→ STATED TASK 1:
Report every line of the records that contains the word "This".

══ GIVEN TEXT

# My Brief History of How We Got Here ( i.e. current house prices)



## Duplex (23 Nov 2005)

I think that the present over valuation of Irish property has much more to do with the availability of bargain basement credit, to all and sundry, than with any fundamental demographic demand. Being a keen student of history I think it’s worth looking how we got here. 

Alan Greenspan chairman of the American Federal Reserve is often cited as the man who championed the loosening of the purse strings even prior to the Dot Com bust in 2000. Some commentators suggest this relaxation was a consequence of the break up of the Soviet Empire in 1990 which allowed investment to flow into what was once called the Second World, free from any geopolitical cold war security concerns; creating a ‘Global Economy’ 

By the mid 1990’s the US was the sole superpower and was emerging from a recession which started at the beginning of the decade. It was reasonable for Greenspan (knowing that the US administration were undertaking successful trade and security talks with China and the old Soviet block) to formulate Federal Reserve Policy in response by lowering the cost of borrowing to encourage the economic recovery, and while government spending and trade deficits had grown in this period, acquiescent Arab Oil States (after the success of Gulf War 1) and the emerging benefits of low and falling production costs in Asia cemented the view that the old foe inflation was off the radar screen for the foreseeable future.

So in the mid nineties things looked rosy for The United States they had won the Gulf and Cold Wars they were the dominant world power and their economy was out of recession with a new industry ‘The Internet’ blazing a ‘frothy’ trail towards the dawn of a new millennium, sure deflation in Japan had some worried and even Greenspan in 1996 alluded to “irrational exuberance” in the highly valued Dot Com market. But on the 1 January 2000 when even the dreaded Y2K bug proved to be mere doom mongering, things looked set fair.

But things started to unravel, the Dot Com bubble predictably burst in the spring sending stock markets across the globe into reverse, the Fed responded by cutting rates to bolster the markets and consumer spending, meanwhile (back at the ranch) G W Bush was busily cutting taxes on the rich as part of his plan to boost investment in the US (during this period Bush also increased Government budgets by a magnitude that even Democrats would balk at) a growing trend of outsourcing to Asia was eating away at Americas industrial base as the big corporations became comfortable with investing in China etc. All this time the governments spending deficit and the nation’s trade deficit climbed.

════
══ RECORDED DATA

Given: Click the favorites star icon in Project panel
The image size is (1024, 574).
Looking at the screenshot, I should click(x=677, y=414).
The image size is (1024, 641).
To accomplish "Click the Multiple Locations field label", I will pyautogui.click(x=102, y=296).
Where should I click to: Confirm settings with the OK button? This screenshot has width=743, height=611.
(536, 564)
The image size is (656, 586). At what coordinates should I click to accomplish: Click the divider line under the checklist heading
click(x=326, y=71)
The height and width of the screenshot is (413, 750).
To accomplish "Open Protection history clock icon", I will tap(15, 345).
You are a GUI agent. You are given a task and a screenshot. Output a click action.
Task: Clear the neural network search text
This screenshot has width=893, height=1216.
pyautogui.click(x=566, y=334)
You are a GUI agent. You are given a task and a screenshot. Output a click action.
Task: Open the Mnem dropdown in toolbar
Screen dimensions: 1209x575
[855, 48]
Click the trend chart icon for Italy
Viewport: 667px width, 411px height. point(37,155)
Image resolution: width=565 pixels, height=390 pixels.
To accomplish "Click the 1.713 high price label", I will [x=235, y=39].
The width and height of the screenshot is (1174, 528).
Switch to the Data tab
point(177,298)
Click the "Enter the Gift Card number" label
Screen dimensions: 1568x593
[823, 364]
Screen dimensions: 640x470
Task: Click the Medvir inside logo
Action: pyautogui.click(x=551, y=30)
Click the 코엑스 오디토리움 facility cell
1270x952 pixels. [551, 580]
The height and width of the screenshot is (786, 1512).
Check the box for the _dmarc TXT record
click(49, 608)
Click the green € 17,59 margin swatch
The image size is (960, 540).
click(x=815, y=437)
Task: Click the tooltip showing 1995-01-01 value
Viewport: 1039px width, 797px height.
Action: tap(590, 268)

════

→ STATED TASK 2:
Set down, word for word, the passage of the post on Irish property prices between "So in the mid" and "looked set fair.", inclusive.

→ TASK OUTPUT 1:
Where should I click to: Confirm settings with the OK button? This screenshot has width=743, height=611.
This screenshot has width=893, height=1216.

→ TASK OUTPUT 2:
So in the mid nineties things looked rosy for The United States they had won the Gulf and Cold Wars they were the dominant world power and their economy was out of recession with a new industry ‘The Internet’ blazing a ‘frothy’ trail towards the dawn of a new millennium, sure deflation in Japan had some worried and even Greenspan in 1996 alluded to “irrational exuberance” in the highly valued Dot Com market. But on the 1 January 2000 when even the dreaded Y2K bug proved to be mere doom mongering, things looked set fair.